NIH Funding: Too Much for Autism?
The National Institute of Health (NIH) has published a nifty spreadsheet of estimates of NIH funding for research, condition, and disease categories. (Note: this data is a little "squishy"--be sure to read the introductory text about how research was classified into these categories, including that a single study may classify into multiple categories). Autism research in 2008 came up a whopping $118 million. Why whopping? Here's some relativity:
Here are the funding figures for some other developmental disabilities:
$60 million for Attention Deficit Disorder
$28 million for Cerebral Palsy
$26 million for Fragile X Syndrome
$17 million for Down Syndrome
$ 9 million for Rett Syndrome
Here are the funding figures for some major social issues:
$45 million for Violence Against Women
$30 million for Child Abuse and Neglect
$21 million for Teenage Pregnancy
$13 million for Homelessness
$ 4 million for Climate Change
And here are the funding figures for some often fatal cancers:
$96 million for Ovarian Cancer
$89 million for Liver Cancer
$69 million for Cervical Cancer
$39 million for Childhood Leukemia
$16 million for Uterine Cancer (which has a prevalence rate of nearly half the population of the state of Maine)
Just so there's no question here of my biases as I continue, I do autism-related research that could potentially be funded by the NIH. On a purely greedy level, in terms of not starving to death, yes, funding for autism research is good. Not only that, but I want more research that leads to change I care about, like a higher quality of life for people on the spectrum or a fair chance at employment (yes, NIH funding can go toward those topics).
But my biases got quite a reality check when I saw those figures--would I rather have research money spent on autism or on cancer? Goodness, I don't even need to think, please, please fund research on cancer! People die from that!
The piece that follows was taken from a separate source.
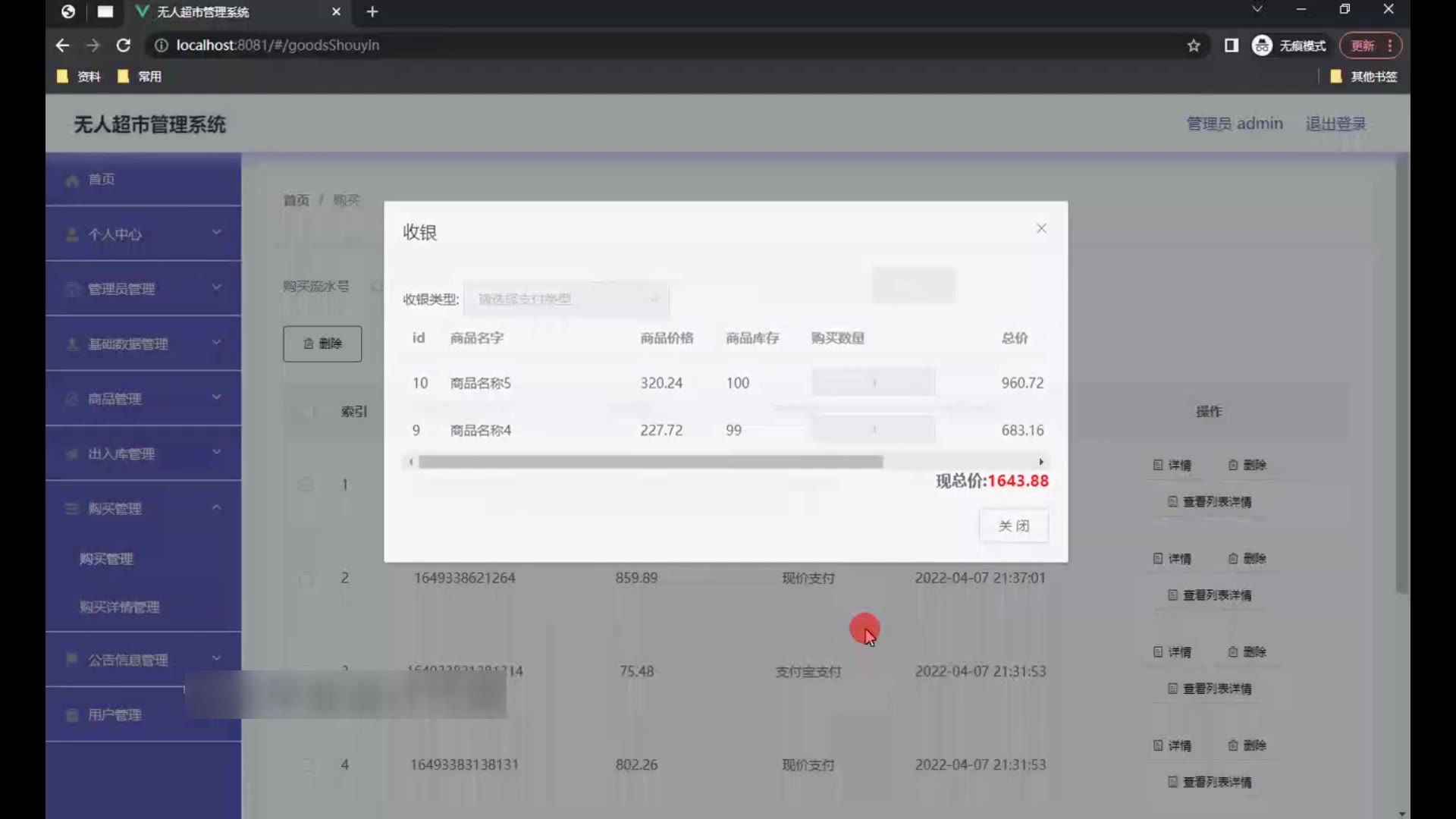This screenshot has width=1456, height=819.
Task: Open 购买详情管理 submenu item
Action: (120, 607)
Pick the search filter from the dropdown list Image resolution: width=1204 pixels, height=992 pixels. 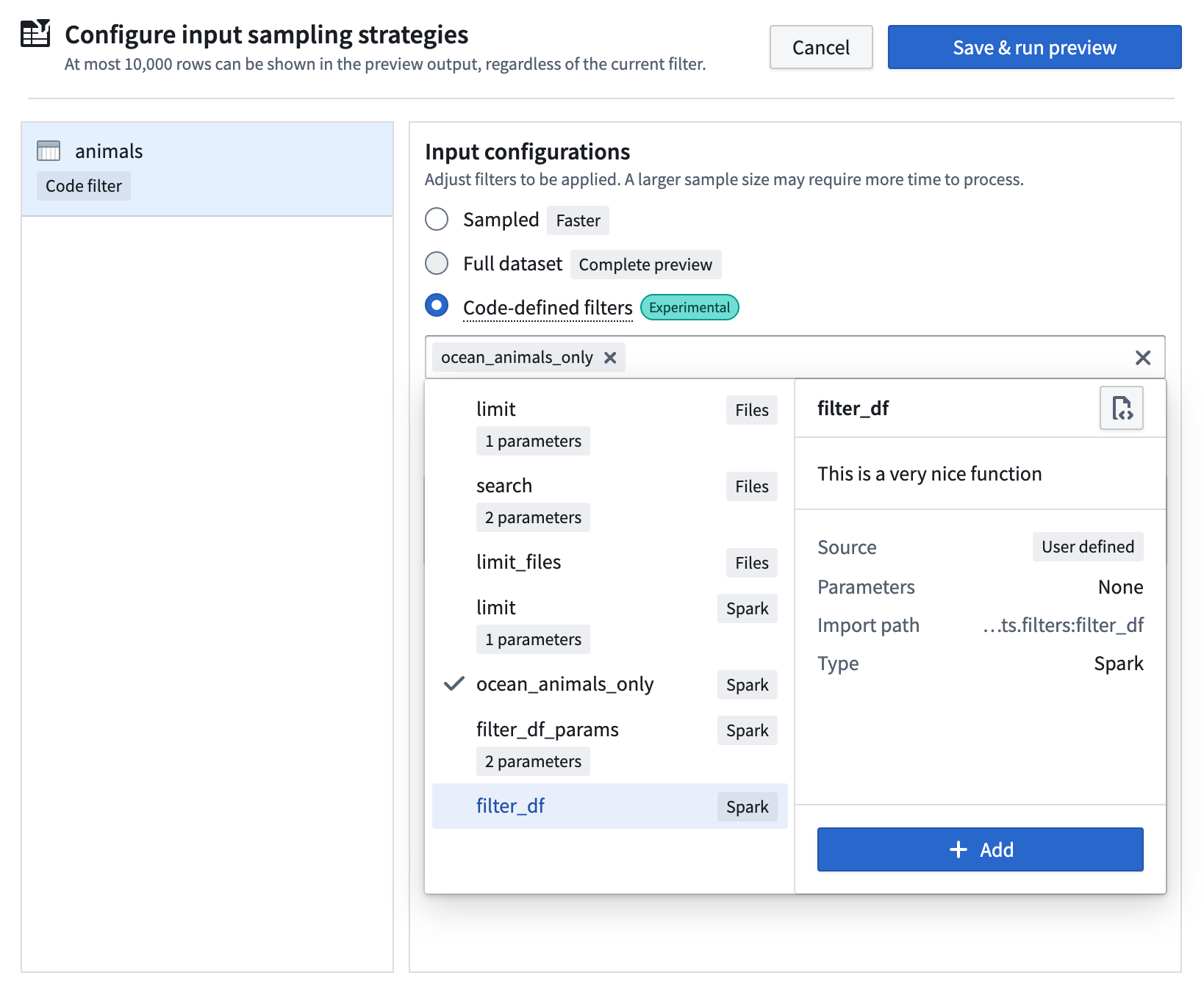point(504,485)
To throw things into an even harsher perspective, take a read at Jim Sinclair's 1995 essay Medical Research Funding? wherein he responds to a statement about cystic fibrosis having four times more grant funding from the NIH than autism, "Maybe cystic fibrosis research receives more funding than autism research because CYSTIC FIBROSIS IS A DEADLY DISEASE THAT MAKES PEOPLE SICK AND MISERABLE, AND THEN KILLS THEM!"
Perspective time? Remember that 2008 autism figure of $118 million--13 years after Sinclair's essay, and it's only $90 million for cystic fibrosis. Last year, instead of four times more, autism got $28 million more funding dollars than cystic fibrosis.
More money for autism research is so often the cry, but what are we losing if we get more money for autism research? What have we gained so far from all that autism research, how has it actually helped people? Has it helped people? Should autism really be as much of a research priority as it is? What might be the long term price of the short term cry for "more funding for autism?"